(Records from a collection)
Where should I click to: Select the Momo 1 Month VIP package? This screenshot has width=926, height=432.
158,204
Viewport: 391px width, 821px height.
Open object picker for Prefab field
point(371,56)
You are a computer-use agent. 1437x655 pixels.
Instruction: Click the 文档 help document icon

==

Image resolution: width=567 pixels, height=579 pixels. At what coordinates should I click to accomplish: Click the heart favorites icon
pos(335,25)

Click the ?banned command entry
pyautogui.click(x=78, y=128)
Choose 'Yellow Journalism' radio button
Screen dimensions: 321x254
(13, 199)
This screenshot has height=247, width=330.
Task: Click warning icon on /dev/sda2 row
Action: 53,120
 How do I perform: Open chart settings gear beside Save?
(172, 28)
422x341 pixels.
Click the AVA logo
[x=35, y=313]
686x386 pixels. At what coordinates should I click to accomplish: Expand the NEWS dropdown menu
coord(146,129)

Work to be completed >>
Your answer should consist solely of the lines above from the line with "Where should I" to the line with "Instruction: Click the 文档 help document icon", both included, reproduced exactly.

Written answer >>
Where should I click to: Select the Momo 1 Month VIP package? This screenshot has width=926, height=432.
158,204
Viewport: 391px width, 821px height.
Open object picker for Prefab field
point(371,56)
You are a computer-use agent. 1437x655 pixels.
Instruction: Click the 文档 help document icon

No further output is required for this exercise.